Ensure all the additional fields have been included:

  • description (tag)
  • domain (tag)
  • dn
  • title
  • servicePrincipalName (multivalue)
  • userPrincipalName
  • sAMAccountName
  • objectSid
  • downLevelDomainName

Identity Lookups

⋅⋅⋅ Identity Lookups > New > New Configuration

Identity Lookups

  • Source: admon_identities_def
  • Select Convention: Email
  • Custom Conventions:
    • downLevelDomainName()
    • objectSid()
    • userPrincipalName()

New Identity Configuration

Custom conventions will be added to the identity field when the A&I merge occurs, these fields will then be used to match on a user when one of the values of the identity field is present in either the user or src_user field. Note the sAMAccountName was already added to the identity field within the SPL which populates the KV Store, so it was not added here. Further reading on how to configure A&I can be found here.

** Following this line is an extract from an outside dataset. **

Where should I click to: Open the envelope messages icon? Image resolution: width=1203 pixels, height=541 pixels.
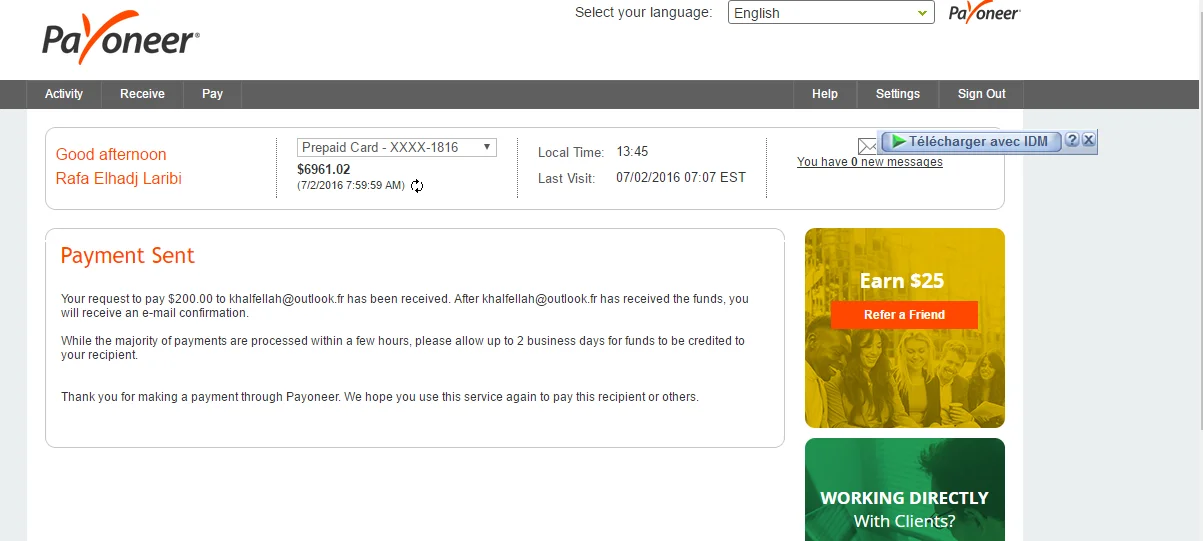[x=867, y=147]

Troubleshooting TIP: If you are unable to add the custom conventions, the fields will need to be configured within the Identity Fields section of A&I Configuration before they can be added as a custom convention.

Asset Fields

Fields present in the asset fields section will be added to the raw logs as part of the A&I enrichment.

⋅⋅⋅ Asset Fields > Add New Field

Asset Fields

Ensure all the additional fields have been included:

  • operatingSystem (tag)
  • operatingSystemVersion
  • description (tag)
  • location (tag, mv)

Assets Lookup

⋅⋅⋅ Identity Lookups > New > New Configuration

Asset Lookups

  • Source: admon_assets_def

New Asset Configuration

Each of the key fields listed will be merged together into the asset field during the A&I merge, which is why we did not need to add it to our lookup. The key fields will also be used to merge entries within all the asset lookups which share the common value. When the value of the asset field matches a value in one of the fields src,dest, dvc: A&I will enrich the raw event. Further reading on how to configure A&I can be found here.